> _WHAT THE TASK ASKS_: Check each line of the entries. Copy the ones that contain the string "agent".

(Collected data)
=-=-=
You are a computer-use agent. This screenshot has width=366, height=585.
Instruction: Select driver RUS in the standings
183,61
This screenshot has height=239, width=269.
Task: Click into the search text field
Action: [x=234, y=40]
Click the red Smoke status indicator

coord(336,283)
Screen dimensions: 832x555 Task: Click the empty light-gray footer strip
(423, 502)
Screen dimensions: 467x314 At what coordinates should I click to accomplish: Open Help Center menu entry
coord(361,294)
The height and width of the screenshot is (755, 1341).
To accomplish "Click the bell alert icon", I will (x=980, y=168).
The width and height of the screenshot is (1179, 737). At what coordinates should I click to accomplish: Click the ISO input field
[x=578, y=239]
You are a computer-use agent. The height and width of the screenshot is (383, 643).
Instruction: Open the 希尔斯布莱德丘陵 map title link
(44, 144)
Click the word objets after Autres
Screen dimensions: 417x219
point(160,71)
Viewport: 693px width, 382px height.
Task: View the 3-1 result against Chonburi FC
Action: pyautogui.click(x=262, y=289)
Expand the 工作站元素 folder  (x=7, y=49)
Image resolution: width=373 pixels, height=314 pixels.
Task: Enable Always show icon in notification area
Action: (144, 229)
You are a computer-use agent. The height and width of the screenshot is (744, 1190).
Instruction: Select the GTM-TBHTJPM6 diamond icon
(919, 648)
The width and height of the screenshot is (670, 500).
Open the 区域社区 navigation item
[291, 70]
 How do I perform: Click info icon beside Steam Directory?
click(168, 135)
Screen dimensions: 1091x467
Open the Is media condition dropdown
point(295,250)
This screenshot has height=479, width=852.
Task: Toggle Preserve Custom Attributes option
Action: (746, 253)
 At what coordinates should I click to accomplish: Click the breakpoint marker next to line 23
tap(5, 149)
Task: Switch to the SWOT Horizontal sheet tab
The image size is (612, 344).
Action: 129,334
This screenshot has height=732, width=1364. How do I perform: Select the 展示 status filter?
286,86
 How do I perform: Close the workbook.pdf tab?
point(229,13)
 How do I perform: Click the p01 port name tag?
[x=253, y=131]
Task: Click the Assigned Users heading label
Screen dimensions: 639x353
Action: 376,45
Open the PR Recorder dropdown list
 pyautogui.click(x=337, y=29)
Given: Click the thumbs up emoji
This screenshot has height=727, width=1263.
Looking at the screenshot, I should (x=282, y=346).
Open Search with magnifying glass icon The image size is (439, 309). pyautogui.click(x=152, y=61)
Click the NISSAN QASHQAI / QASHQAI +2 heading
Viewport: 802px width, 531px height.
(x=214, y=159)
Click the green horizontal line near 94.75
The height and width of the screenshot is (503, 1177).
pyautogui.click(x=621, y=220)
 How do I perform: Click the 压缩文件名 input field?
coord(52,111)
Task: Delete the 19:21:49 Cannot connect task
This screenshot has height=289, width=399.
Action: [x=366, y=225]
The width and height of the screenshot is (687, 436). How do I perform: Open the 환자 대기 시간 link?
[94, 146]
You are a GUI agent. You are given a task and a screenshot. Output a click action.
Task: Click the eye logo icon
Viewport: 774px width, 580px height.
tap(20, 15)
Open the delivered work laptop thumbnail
=-=-=
> _OUTPUT FOR THIS TASK_:
You are a computer-use agent. This screenshot has width=366, height=585.
You are a computer-use agent. The height and width of the screenshot is (383, 643).
You are a computer-use agent. The height and width of the screenshot is (744, 1190).
You are a GUI agent. You are given a task and a screenshot. Output a click action.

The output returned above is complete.